● 取り組む課題:
次の項目をすべて、一字も変えずに書き写しなさい。

--*--

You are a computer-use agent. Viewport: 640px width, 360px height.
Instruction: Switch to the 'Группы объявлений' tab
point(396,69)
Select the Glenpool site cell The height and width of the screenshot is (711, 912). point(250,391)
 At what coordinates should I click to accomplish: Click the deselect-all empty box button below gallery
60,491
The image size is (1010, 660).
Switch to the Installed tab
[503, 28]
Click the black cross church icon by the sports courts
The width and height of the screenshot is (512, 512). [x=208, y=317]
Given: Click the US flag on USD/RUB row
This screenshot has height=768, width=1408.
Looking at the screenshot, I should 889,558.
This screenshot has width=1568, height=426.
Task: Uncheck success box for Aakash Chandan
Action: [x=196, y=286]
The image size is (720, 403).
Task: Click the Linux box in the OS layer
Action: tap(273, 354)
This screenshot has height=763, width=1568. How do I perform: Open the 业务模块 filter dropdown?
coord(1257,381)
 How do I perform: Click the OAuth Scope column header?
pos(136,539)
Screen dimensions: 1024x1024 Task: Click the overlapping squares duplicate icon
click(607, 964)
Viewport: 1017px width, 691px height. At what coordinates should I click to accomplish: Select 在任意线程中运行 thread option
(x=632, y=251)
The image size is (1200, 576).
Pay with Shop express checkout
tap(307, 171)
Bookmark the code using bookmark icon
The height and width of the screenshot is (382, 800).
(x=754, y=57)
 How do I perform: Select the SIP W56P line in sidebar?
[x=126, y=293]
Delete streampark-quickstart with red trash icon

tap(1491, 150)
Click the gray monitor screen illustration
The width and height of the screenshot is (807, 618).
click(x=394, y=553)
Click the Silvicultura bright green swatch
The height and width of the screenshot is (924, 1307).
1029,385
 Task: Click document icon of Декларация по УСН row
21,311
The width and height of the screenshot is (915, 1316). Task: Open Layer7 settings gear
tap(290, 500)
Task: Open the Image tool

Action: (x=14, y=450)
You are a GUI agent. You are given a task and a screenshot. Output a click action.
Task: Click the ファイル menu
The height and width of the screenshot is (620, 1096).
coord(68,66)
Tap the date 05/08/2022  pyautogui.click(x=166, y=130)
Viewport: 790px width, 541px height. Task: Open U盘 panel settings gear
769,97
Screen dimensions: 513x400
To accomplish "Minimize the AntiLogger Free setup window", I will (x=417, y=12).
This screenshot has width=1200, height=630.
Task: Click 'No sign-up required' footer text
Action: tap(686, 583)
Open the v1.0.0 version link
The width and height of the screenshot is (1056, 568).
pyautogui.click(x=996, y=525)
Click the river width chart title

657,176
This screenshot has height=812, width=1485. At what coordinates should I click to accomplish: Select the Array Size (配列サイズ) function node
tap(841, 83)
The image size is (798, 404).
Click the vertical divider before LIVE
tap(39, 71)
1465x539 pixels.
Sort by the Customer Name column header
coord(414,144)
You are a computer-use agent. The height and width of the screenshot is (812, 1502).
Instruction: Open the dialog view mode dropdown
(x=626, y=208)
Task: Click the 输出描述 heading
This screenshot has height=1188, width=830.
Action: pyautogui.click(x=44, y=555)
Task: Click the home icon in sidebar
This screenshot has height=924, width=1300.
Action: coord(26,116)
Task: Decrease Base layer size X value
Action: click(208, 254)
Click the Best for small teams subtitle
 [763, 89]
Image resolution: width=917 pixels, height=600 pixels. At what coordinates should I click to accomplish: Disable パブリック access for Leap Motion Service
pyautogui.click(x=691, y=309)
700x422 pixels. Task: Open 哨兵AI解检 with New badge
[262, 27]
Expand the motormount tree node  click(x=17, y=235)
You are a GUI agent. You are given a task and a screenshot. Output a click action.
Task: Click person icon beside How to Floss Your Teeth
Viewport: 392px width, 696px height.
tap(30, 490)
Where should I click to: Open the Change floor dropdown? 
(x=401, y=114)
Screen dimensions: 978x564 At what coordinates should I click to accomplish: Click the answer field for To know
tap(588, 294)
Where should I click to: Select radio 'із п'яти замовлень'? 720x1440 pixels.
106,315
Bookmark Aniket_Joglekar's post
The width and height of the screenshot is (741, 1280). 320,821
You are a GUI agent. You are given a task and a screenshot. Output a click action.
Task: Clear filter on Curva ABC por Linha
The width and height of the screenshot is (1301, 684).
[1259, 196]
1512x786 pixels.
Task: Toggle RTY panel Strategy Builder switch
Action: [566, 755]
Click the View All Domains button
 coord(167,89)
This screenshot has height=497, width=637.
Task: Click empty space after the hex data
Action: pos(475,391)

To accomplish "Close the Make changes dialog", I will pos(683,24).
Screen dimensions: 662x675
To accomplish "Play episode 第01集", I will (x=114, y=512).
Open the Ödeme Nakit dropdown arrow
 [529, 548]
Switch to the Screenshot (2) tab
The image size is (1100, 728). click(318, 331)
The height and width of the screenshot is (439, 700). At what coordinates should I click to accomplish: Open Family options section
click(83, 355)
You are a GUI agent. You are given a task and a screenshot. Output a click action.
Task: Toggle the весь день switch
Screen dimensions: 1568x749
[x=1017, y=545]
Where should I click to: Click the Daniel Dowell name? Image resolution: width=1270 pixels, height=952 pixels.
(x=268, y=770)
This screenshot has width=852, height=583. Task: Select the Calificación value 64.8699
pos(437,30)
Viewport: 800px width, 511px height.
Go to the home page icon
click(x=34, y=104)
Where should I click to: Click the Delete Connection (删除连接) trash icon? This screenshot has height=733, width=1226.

--*--

● 完成した課題:
You are a computer-use agent. Viewport: 640px width, 360px height.
Instruction: Switch to the 'Группы объявлений' tab
point(396,69)
Select the Glenpool site cell The height and width of the screenshot is (711, 912). point(250,391)
 At what coordinates should I click to accomplish: Click the deselect-all empty box button below gallery
60,491
The image size is (1010, 660).
Switch to the Installed tab
[503, 28]
Click the black cross church icon by the sports courts
The width and height of the screenshot is (512, 512). [x=208, y=317]
Given: Click the US flag on USD/RUB row
This screenshot has height=768, width=1408.
Looking at the screenshot, I should 889,558.
This screenshot has width=1568, height=426.
Task: Uncheck success box for Aakash Chandan
Action: [x=196, y=286]
The image size is (720, 403).
Task: Click the Linux box in the OS layer
Action: tap(273, 354)
This screenshot has height=763, width=1568. How do I perform: Open the 业务模块 filter dropdown?
coord(1257,381)
 How do I perform: Click the OAuth Scope column header?
pos(136,539)
Screen dimensions: 1024x1024 Task: Click the overlapping squares duplicate icon
click(607, 964)
Viewport: 1017px width, 691px height. At what coordinates should I click to accomplish: Select 在任意线程中运行 thread option
(x=632, y=251)
The image size is (1200, 576).
Pay with Shop express checkout
tap(307, 171)
Bookmark the code using bookmark icon
The height and width of the screenshot is (382, 800).
(x=754, y=57)
 How do I perform: Select the SIP W56P line in sidebar?
[x=126, y=293]
Delete streampark-quickstart with red trash icon

tap(1491, 150)
Click the gray monitor screen illustration
The width and height of the screenshot is (807, 618).
click(x=394, y=553)
Click the Silvicultura bright green swatch
The height and width of the screenshot is (924, 1307).
1029,385
 Task: Click document icon of Декларация по УСН row
21,311
The width and height of the screenshot is (915, 1316). Task: Open Layer7 settings gear
tap(290, 500)
Task: Open the Image tool

Action: (x=14, y=450)
You are a GUI agent. You are given a task and a screenshot. Output a click action.
Task: Click the ファイル menu
The height and width of the screenshot is (620, 1096).
coord(68,66)
Tap the date 05/08/2022  pyautogui.click(x=166, y=130)
Viewport: 790px width, 541px height. Task: Open U盘 panel settings gear
769,97
Screen dimensions: 513x400
To accomplish "Minimize the AntiLogger Free setup window", I will (x=417, y=12).
This screenshot has width=1200, height=630.
Task: Click 'No sign-up required' footer text
Action: tap(686, 583)
Open the v1.0.0 version link
The width and height of the screenshot is (1056, 568).
pyautogui.click(x=996, y=525)
Click the river width chart title

657,176
This screenshot has height=812, width=1485. At what coordinates should I click to accomplish: Select the Array Size (配列サイズ) function node
tap(841, 83)
The image size is (798, 404).
Click the vertical divider before LIVE
tap(39, 71)
1465x539 pixels.
Sort by the Customer Name column header
coord(414,144)
You are a computer-use agent. The height and width of the screenshot is (812, 1502).
Instruction: Open the dialog view mode dropdown
(x=626, y=208)
Task: Click the 输出描述 heading
This screenshot has height=1188, width=830.
Action: pyautogui.click(x=44, y=555)
Task: Click the home icon in sidebar
This screenshot has height=924, width=1300.
Action: coord(26,116)
Task: Decrease Base layer size X value
Action: click(208, 254)
Click the Best for small teams subtitle
 [763, 89]
Image resolution: width=917 pixels, height=600 pixels. At what coordinates should I click to accomplish: Disable パブリック access for Leap Motion Service
pyautogui.click(x=691, y=309)
700x422 pixels. Task: Open 哨兵AI解检 with New badge
[262, 27]
Expand the motormount tree node  click(x=17, y=235)
You are a GUI agent. You are given a task and a screenshot. Output a click action.
Task: Click person icon beside How to Floss Your Teeth
Viewport: 392px width, 696px height.
tap(30, 490)
Where should I click to: Open the Change floor dropdown? 
(x=401, y=114)
Screen dimensions: 978x564 At what coordinates should I click to accomplish: Click the answer field for To know
tap(588, 294)
Where should I click to: Select radio 'із п'яти замовлень'? 720x1440 pixels.
106,315
Bookmark Aniket_Joglekar's post
The width and height of the screenshot is (741, 1280). 320,821
You are a GUI agent. You are given a task and a screenshot. Output a click action.
Task: Clear filter on Curva ABC por Linha
The width and height of the screenshot is (1301, 684).
[1259, 196]
1512x786 pixels.
Task: Toggle RTY panel Strategy Builder switch
Action: [566, 755]
Click the View All Domains button
 coord(167,89)
This screenshot has height=497, width=637.
Task: Click empty space after the hex data
Action: pos(475,391)

To accomplish "Close the Make changes dialog", I will pos(683,24).
Screen dimensions: 662x675
To accomplish "Play episode 第01集", I will (x=114, y=512).
Open the Ödeme Nakit dropdown arrow
 [529, 548]
Switch to the Screenshot (2) tab
The image size is (1100, 728). click(318, 331)
The height and width of the screenshot is (439, 700). At what coordinates should I click to accomplish: Open Family options section
click(83, 355)
You are a GUI agent. You are given a task and a screenshot. Output a click action.
Task: Toggle the весь день switch
Screen dimensions: 1568x749
[x=1017, y=545]
Where should I click to: Click the Daniel Dowell name? Image resolution: width=1270 pixels, height=952 pixels.
(x=268, y=770)
This screenshot has width=852, height=583. Task: Select the Calificación value 64.8699
pos(437,30)
Viewport: 800px width, 511px height.
Go to the home page icon
click(x=34, y=104)
Where should I click to: Click the Delete Connection (删除连接) trash icon? This screenshot has height=733, width=1226.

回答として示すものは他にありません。